Strage di Jesolo, accuse rafforzate

Domenica 10 Maggio 2020
Strage di Jesolo, accuse rafforzate
MUSILE/SAN DONA'
Le tesi suggerite dal consulente tecnico della difesa «non sono «tecnicamente accettabili, perché originano da presupposti errati».
A scriverlo è l'ingegnere Cristina Geddo, chiamato dal giudice a stabilire se il rispetto del limite di velocità avrebbe potuto salvare la vita ai quattro giovani annegati a Musile, dopo che la loro vettura, speronata dalla Golf condotta da un elettricista ventisettenne, il romeno Marius Alin Marinica, volò nelle acque del canale che costeggia via Pesarona, a Ca' Nani di Jesolo, nella notte tra il 13 e il 14 luglio dello scorso anno.

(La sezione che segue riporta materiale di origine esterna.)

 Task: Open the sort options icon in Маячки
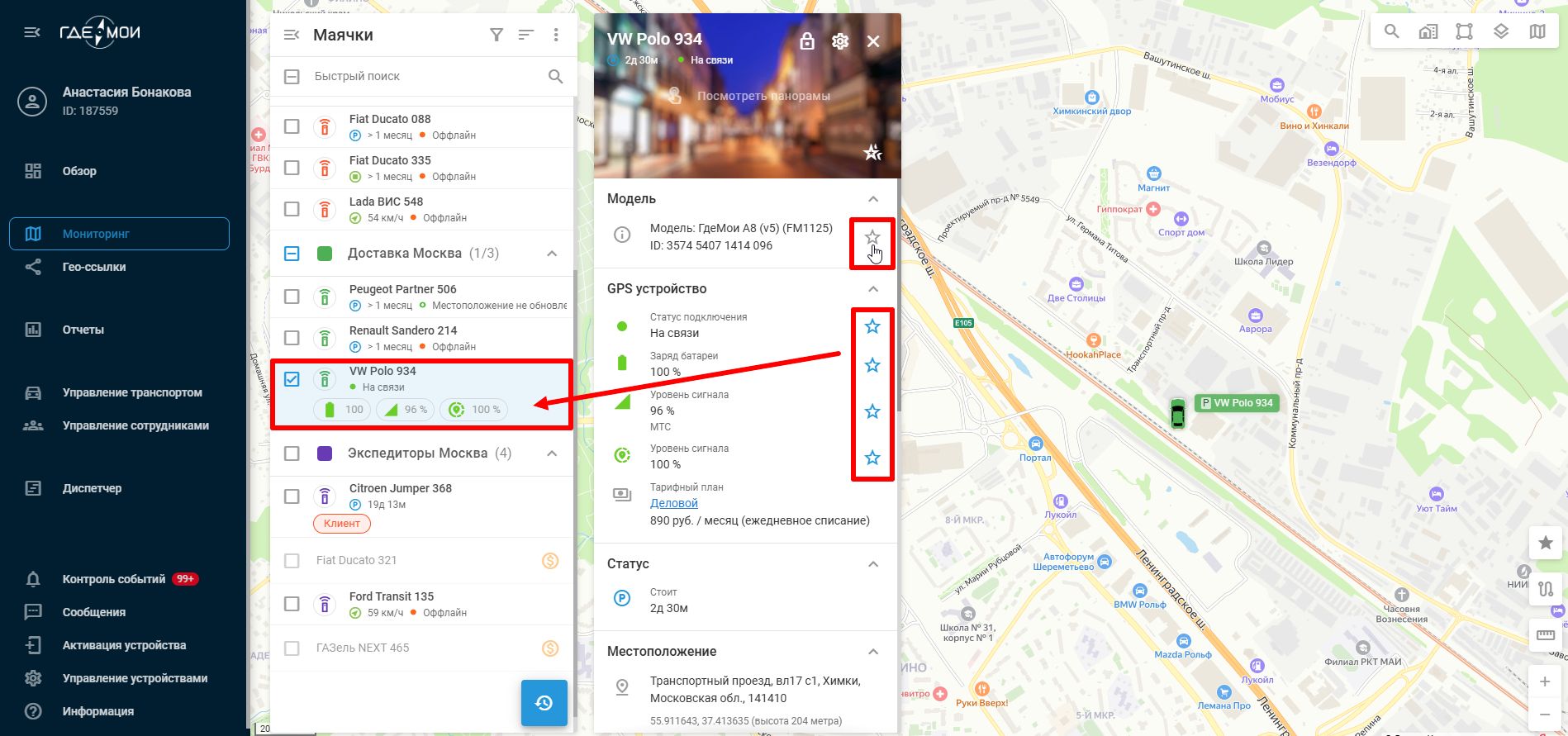(526, 35)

Il perito scrive che, se la Fiesta su cui si trovavano i ragazzi avesse proceduto a 70, invece che 77 chilometri orari, l'incidente si sarebbe verificato in un altro punto e con modalità differenti; e comunque è «impossibile stabilire con assoluta certezza quale sarebbe stata l'evoluzione dinamica del sinistro».
UN PUNTO ALL'ACCUSA
Le conclusioni dell'ingegnere, che rafforzano le accuse della Procura, saranno discusse all'inizio di luglio nel corso dell'udienza fissata nell'aula bunker di Mestre per giudicare con rito abbreviato Marinica, tutt'ora agli arresti domiciliari con l'accusa di omicidio stradale e fuga: il giovane, infatti, non si fermò per prestare soccorso, facendo ritorno a casa, sostenendo di non essersi accorto dell'urto.

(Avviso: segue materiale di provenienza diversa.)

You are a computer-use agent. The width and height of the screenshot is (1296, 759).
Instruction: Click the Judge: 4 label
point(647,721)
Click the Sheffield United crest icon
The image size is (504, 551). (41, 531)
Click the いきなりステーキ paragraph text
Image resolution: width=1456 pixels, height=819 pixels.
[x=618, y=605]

La vettura dell'imputato, che procedeva in direzione Venezia, era lanciata a 100 chilometri all'ora e rientrò da un sorpasso stringendo troppo ed entrando in collisione con la Ford Fiesta condotta da Riccardo Laugeni, a bordo della quale viaggiavano anche Eleonora Frasson, Leonardo Girardi e Giovanni Mattiuzzo (tutti morti nella carambola fatale), insieme a Giorgia Diral, unica miracolosamente sopravvissuta.
La responsabilità di Marinica non viene contestata, ma il suo difensore, l'avvocato Rodolfo Marigonda, sta cercando di limitarla: da qui l'ipotesi, formulata dall'ingegner Davide Pavon, secondo cui la Fiesta si sarebbe fermata contro il guard rail, senza finire in acqua, se la sua velocità fosse stata di 5-10 chilometri all'ora più ridotta.
MORTI ANNEGATI
L'autopsia non è stata effettuata, ma sulla base dei rilievi e degli accertamenti medici si ritiene che i ragazzi siano morti annegati e, dunque, la circostanza sostenuta dalla difesa avrebbe un effetto decisivo sui risultati del processo, se verificata.

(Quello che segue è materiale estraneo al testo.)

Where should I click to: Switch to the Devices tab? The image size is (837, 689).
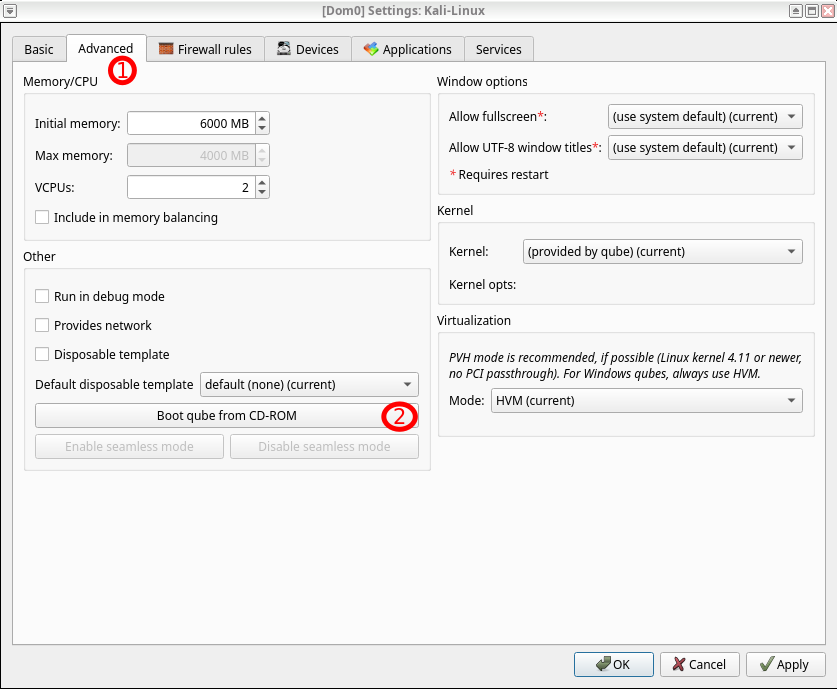tap(308, 49)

Ma, oltre al perito del giudice, anche il consulente del pubblico ministero, l'ingegner Mario Piacenti, oltre agli esperti nominati dai legali dei familiari delle vittime e dalla sopravvissuta, gli avvocati Guido Simonetti e Simone Zancani, considerano infondata la ricostruzione della difesa e negano la ben che minima responsabilità di Laugeni nell'esito fatale del grave incidente.